Dari perspektif DPD, rencana pembangunan lumbung pangan berkelanjutan harus kembali pada terwakilinya kepentingan daerah dalam agenda ini. Untuk menghindari simpang siur, perlu segera ada payung hukum dan sosialisasi.
Oleh
Agustin Teras Narang
·4 menit baca
Lumbung Pangan Berkelanjutan atau Sustainable Food Estate. Istilah ini saya usulkan kepada Wakil Menteri Lingkungan Hidup dan Kehutanan Alue Dohong sebagai nama untuk lumbung pangan yang digagas pemerintah saat ini.
Keberlanjutan adalah kunci dalam agenda besar untuk mewujudkan ketahanan dan kedaulatan pangan nasional. Terlebih di tengah bayang-bayang krisis pangan akibat dampak pandemi Covid-19.
Istilah tersebut diterima dan disepakati sebagai istilah penting oleh Kementerian LHK dalam diskusi yang digelar secara virtual, Jumat (17/7/2020), atas inisiatif Wakil Menteri LHK.
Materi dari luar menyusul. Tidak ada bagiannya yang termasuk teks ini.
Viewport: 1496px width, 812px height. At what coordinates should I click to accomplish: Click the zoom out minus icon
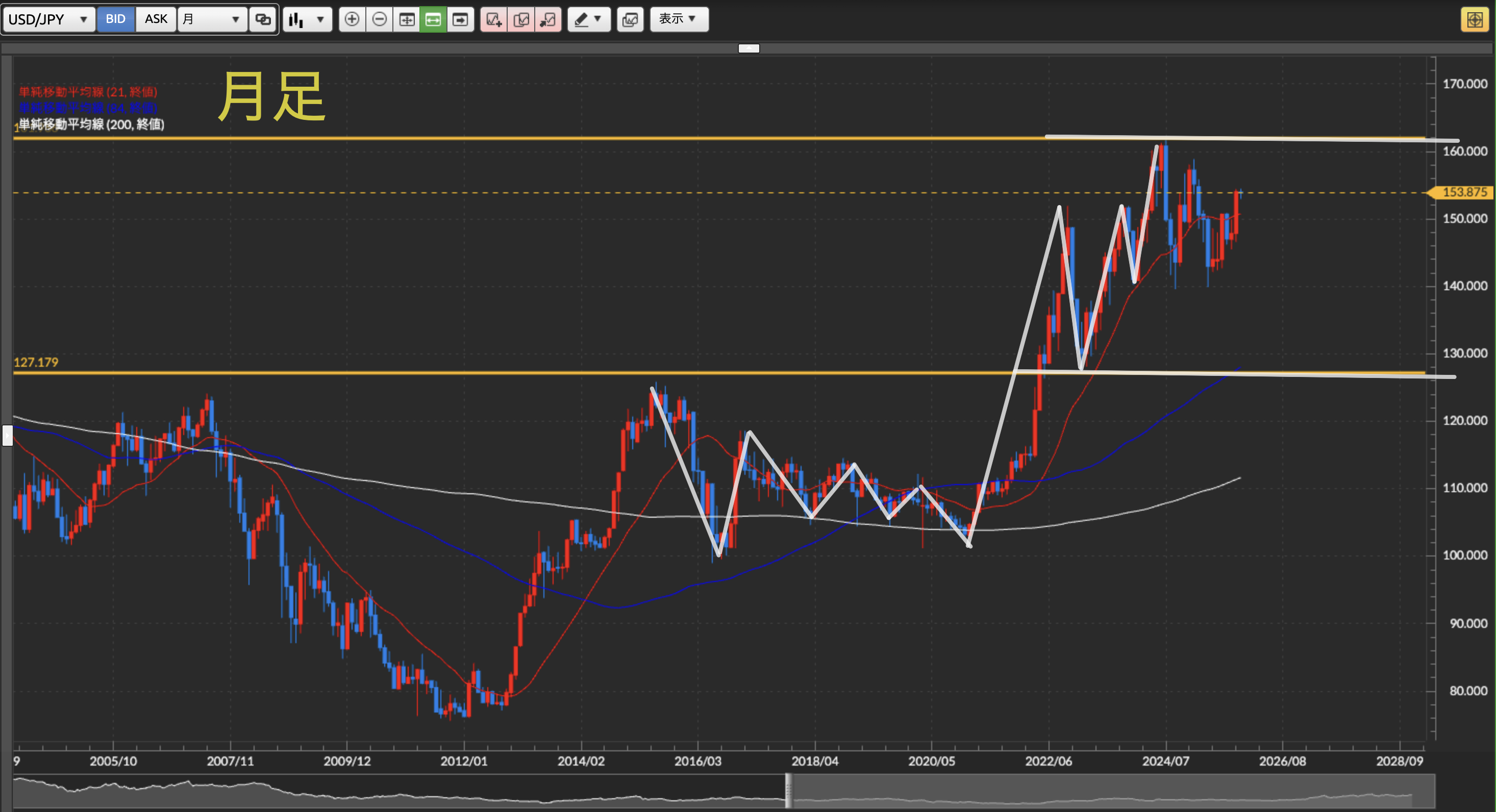[379, 20]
Keberlanjutan perlu ditekankan dalam rencana pengembangan lumbung pangan ini. Selain karena memang kita berharap setiap program pemerintah berkelanjutan dan berdampak luas bagi kesejahteraan rakyat, kita di Kalimantan Tengah (Kalteng) juga memiliki pengalaman pahit dalam program sejenis. Tidak hanya tak berlanjut sejak era Soeharto, tetapi juga ada kesalahan besar dalam penataan lahan gambut yang berdampak pada kita hingga hari ini.
Wakil Menteri LHK sebagai putra daerah mengungkapkan, rencana pengembangan lumbung pangan berkelanjutan ini merupakan sebuah reposisi atau penataan kembali serta revitalisasi dan rehabilitasi lahan eks pengembangan lahan gambut (PLG) di Kalteng.
Lahan eks PLG seluas 1,4 juta hektar terdiri atas beberapa wilayah yang memiliki kondisi geologis berbeda. Untuk itu, perlu dilakukan pemetaan. Perlu juga upaya memastikan lahan-lahan sawah yang tak produktif dikelola kembali. Lahan dengan tanah aluvial yang bisa diberdayakan ditingkatkan kembali fungsinya. Untuk lahan gambut sendiri akan dipulihkan agar ekosistemnya bisa kembali basah serta dapat dikelola dengan skema paludikultur.
Reposisi dan revitalisasi ini penting dengan dukungan teknologi tepat guna agar upaya pemulihan lahan gambut bisa dilakukan sebagaimana telah dibuktikan di beberapa lokasi oleh Kementerian LHK serta dikelola seiring sejalan untuk menjaga dimensi ekologisnya.
Penataan ini diharapkan bisa jadi model percontohan pemulihan lahan gambut sekaligus destinasi agro tourism dan eco tourism di wilayah Kalteng.
Konsep pemulihan dan penataan lahan gambut bisa berjalan beriringan dengan pengembangan lumbung pangan berkelanjutan jika pemerintah serius menangani dengan semangat keberlanjutan, dukungan pendanaan, serta teknologi dan SDM unggul. Pengalaman kegagalan sejenis pada 2008 salah satunya dipicu keterbatasan dana dan rendahnya komitmen kementerian terkait.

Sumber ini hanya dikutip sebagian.